■ Ausgangstext:
======
Donnerstag, 9. Juli 2009

"Was willst Du, das ich Dir tue?"

Den Menschen im Ganzen sehen

Ein persönliches Statement von Bernd Müller

Je mehr ich mit Menschen rede, desto mehr fällt mir auf, dass eine ganzheitliche Betrachtung vom Mensch-sein und seinen Schwierigkeiten gewünscht wird. Erfahren wird aber immer wieder, dass der Mensch in seine einzelnen Bestandteile "zerlegt" wird. Das bedeutet ganz konkret, das bei Schwierigkeiten entweder der Körper angeschaut wird, oder die Seele oder das Glaubensleben. Biblisch jedoch, so wie ich es verstehe, ist es den Menschen immer als ganzes anzusehen. Die Schwierigkeiten mögen im Einzelnen jeweils schwerpunktmäßig in einem der genannten Bereiche liegen, sie sind aber immer im Zusammenhang zu sehen. Das ist mir für die Gespräche und die Arbeit mit Klienten besonders wichtig. Es mag manchmal sein, dass Probleme für einen Therapeuten ganz offensichtlich erscheinen, dennoch kann es sein, dass dem Ratsuchenden im Moment ganz andere Dinge wichtig sind.


Zentral ist da für mich der Abschnitt in der Bibel in Mt.20, 31-33: Zwei Blinde sprechen Jesus an und bitten ihn, das er sich ihrer erbarme. Nun ist es offensichtlich, dass diese beiden blind sind. Da ist es nahe liegend, zu denken, sie möchten gerne sehen können. Im Text verhält es sich dann auch so.
======
Gespeicherte Einträge
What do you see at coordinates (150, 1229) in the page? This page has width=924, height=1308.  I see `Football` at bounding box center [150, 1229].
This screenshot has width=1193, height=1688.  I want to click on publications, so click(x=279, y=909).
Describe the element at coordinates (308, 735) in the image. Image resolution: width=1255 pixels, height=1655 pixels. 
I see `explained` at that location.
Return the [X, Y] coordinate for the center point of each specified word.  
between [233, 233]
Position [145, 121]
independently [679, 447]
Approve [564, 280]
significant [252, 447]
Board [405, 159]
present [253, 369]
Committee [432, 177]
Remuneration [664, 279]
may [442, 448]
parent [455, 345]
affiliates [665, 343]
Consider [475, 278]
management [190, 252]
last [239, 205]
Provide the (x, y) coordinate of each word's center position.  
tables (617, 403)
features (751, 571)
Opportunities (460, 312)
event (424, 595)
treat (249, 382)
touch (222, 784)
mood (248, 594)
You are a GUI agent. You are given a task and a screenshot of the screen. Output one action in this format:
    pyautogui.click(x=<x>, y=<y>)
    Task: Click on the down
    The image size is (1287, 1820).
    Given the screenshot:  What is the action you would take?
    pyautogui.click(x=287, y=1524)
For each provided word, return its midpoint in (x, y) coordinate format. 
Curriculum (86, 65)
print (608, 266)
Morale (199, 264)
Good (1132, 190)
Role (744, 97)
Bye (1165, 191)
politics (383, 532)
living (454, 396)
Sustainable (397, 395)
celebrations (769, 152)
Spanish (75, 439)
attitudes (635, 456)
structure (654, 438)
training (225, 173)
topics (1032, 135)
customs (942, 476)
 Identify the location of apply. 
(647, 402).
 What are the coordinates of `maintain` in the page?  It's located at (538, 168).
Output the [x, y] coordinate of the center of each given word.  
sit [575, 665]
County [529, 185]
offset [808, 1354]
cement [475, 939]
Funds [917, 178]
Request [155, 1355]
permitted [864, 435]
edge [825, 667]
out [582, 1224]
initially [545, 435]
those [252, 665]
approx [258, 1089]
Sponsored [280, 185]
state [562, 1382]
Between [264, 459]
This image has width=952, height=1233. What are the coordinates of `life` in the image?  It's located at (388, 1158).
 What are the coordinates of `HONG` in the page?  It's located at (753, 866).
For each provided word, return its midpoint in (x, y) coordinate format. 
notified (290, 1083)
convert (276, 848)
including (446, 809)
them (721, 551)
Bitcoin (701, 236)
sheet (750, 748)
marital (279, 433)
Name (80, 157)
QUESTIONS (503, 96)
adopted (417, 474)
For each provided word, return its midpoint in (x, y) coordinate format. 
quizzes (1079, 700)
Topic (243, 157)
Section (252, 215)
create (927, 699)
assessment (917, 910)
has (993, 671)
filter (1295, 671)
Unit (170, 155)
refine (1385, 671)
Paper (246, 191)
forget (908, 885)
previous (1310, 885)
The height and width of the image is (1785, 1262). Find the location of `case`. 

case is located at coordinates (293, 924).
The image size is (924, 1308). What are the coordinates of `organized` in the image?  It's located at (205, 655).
======
■ Aufgaben:
**1.** Gib den Text über die ganzheitliche Sicht auf den Menschen von „Je mehr ich“ bis „Dinge wichtig sind.“ erneut wieder und ersetze darin „Klienten“ durch „Patienten“.
**2.** Welchen Bibelabschnitt nennt der Text über die ganzheitliche Sicht auf den Menschen als zentral?
**3.** Setze den Text über die ganzheitliche Sicht auf den Menschen bitte nach seinem letzten Satz fort.

■ Antworten:
**1.**
Je mehr ich mit Menschen rede, desto mehr fällt mir auf, dass eine ganzheitliche Betrachtung vom Mensch-sein und seinen Schwierigkeiten gewünscht wird. Erfahren wird aber immer wieder, dass der Mensch in seine einzelnen Bestandteile "zerlegt" wird. Das bedeutet ganz konkret, das bei Schwierigkeiten entweder der Körper angeschaut wird, oder die Seele oder das Glaubensleben. Biblisch jedoch, so wie ich es verstehe, ist es den Menschen immer als ganzes anzusehen. Die Schwierigkeiten mögen im Einzelnen jeweils schwerpunktmäßig in einem der genannten Bereiche liegen, sie sind aber immer im Zusammenhang zu sehen. Das ist mir für die Gespräche und die Arbeit mit Patienten besonders wichtig. Es mag manchmal sein, dass Probleme für einen Therapeuten ganz offensichtlich erscheinen, dennoch kann es sein, dass dem Ratsuchenden im Moment ganz andere Dinge wichtig sind.

**2.** Den Abschnitt Mt. 20, 31-33.

**3.**
Doch was für mich ganz entscheidend ist, ist wie Jesus auf ihre Bitte nach Erbarmen reagiert. Er fragt sie: "Was wollt ihr das ich für euch tun soll?" Die Entscheidung wie ihnen geholfen werden soll, bleibt bei ihnen. Jesus kommt nicht von oben herab, als großer Lehrmeister für den ja offensichtlich ist, was diese beiden brauchen. Nein, er fragt sie. Stellen Sie sich vor, diese beiden Blinden hätten um etwas zu essen gebeten. Ich persönlich glaube, Jesus hätte dieser Bitte entsprochen. Das ist für mich ein grandioses Beispiel für Respekt und Wertschätzung.
Jesus konzentriert sich nicht auf vermeintlich offensichtliche Dinge, sondern er sieht diese beiden ganzheitlich an und fragt nach ihren Bedürfnissen.

In diesem Sinne verstehe ich Beratung oder Hilfe als etwas, das zuerst den anderen wahrnimmt und ihn dann fragt, was er braucht. Die Antworten können vielfältig sein. Kreatives Mit-Denken ist gefordert, um sich auf die Welt des anderen einzulassen und ihm in seinen Bedürfnissen zu begegnen. Da können dann auch Lösungen zu Stande kommen, die so vielleicht nicht vorhersehbar sind. Lassen Sie sich inspirieren quer zu denken und empathisch mit zu gehen mit Ihrem Gegenüber. Das ist für mich dann ganzheitlich biblisch.